Apego seguro: Amir Levine explica la clave para dejar de vivir en estado de alerta

La buena noticia es que, sea cual sea nuestro estilo de apego, el cerebro es capaz de adaptarse y protegerse de los efectos nocivos que haya podido recibir en el pasado gracias a la hiperconectividad y a nuestra capacidad para mantener vínculos seguros a lo largo de la vida.

Para explicar cómo se construye esa seguridad emocional, Levine desarrolla el concepto PRE DICC, un acrónimo con el que resume los cinco pilares de una relación segura: consistencia, disponibilidad, reactividad, confiabilidad y predictibilidad. Según el psiquiatra, el cerebro necesita percibir estabilidad y respuesta en los vínculos para dejar de vivir en estado de alerta. Cuando eso ocurre, explica, no solo nos sentimos emocionalmente más seguros, también reducimos el estrés y mejoramos nuestro bienestar físico y mental.

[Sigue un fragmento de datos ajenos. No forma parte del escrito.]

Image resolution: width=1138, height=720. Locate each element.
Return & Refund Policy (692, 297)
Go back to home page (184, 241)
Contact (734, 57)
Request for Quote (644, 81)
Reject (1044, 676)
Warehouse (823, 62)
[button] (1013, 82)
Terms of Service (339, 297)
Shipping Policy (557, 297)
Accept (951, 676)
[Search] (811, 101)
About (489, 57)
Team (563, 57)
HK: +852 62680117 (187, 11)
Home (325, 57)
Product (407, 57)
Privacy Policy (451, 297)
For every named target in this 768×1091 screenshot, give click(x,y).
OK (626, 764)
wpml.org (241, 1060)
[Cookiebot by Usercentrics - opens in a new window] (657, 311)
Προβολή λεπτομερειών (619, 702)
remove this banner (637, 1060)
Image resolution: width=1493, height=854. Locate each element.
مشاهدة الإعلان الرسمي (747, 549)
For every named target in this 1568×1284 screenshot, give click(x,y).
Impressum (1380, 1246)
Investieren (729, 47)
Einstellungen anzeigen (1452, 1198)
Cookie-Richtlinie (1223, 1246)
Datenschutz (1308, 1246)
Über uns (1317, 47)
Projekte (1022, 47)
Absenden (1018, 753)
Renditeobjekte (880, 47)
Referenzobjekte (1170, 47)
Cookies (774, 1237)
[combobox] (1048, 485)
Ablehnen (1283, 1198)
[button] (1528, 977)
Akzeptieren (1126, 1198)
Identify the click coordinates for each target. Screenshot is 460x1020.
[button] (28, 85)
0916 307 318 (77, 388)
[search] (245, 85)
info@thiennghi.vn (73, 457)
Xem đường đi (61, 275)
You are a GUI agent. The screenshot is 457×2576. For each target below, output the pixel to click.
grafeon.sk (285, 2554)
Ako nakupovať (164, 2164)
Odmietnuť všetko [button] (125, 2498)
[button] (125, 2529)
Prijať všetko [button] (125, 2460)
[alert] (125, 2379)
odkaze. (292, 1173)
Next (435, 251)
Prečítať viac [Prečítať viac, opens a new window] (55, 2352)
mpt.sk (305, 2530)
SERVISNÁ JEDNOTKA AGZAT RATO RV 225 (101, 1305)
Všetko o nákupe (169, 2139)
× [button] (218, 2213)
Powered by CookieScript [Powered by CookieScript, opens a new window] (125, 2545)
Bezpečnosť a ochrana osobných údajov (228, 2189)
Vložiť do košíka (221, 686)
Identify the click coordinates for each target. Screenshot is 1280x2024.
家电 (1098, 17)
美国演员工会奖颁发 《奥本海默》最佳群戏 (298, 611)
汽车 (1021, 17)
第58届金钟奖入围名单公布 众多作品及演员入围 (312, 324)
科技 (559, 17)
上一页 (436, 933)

La seguridad emocional también se aprende

Aunque nuestras vivencias tempranas determinan quiénes somos, Levine insiste en que el cerebro social es muy maleable. “El tipo de apego que tenemos con nuestros padres en la infancia puede determinar un 10 % del modo de apego que vamos a tener cuando somos adultos. Además, al crecer, desarrollamos distintas formas de apego con las personas: con algunas tenemos un apego más positivo y con otras más negativo; unas nos hacen sentir más seguros, otras menos”. A partir de esta idea, el psiquiatra desarrolla una de las principales herramientas que ofrece: el cuestionario de la topografía del apego, que permite “mapear las diferentes formas de apego con nuestra pareja, con nuestros compañeros de trabajo, con nuestros amigos, hasta con nuestra mascota”.

Según explica, este mapa ayuda a entender qué relaciones nos aportan estabilidad y cuáles nos afectan de forma más negativa. “Y eso es lo que usamos en la terapia de imprimación positiva: descubrir, basándonos en esta topografía, las etapas sucesivas para que nuestro cerebro se sienta cada vez más seguro”.

Sin embargo, modificar esos patrones no siempre es sencillo. “El cerebro lo que intenta muchas veces es arreglar las situaciones y se queda enganchado intentando encontrar soluciones”. Para Levine, gran parte del problema es que seguimos invirtiendo energía en relaciones que nos mantienen atrapados, en lugar de prestar atención a otros vínculos más seguros y positivos. “Antes de este libro, yo mismo ignoraba a muchas personas que realmente podían tener un impacto positivo”. Aunque recuerda que no se trata de buscar estas cualidades en los demás, sino de ser esas personas confiables, disponibles y consistentes.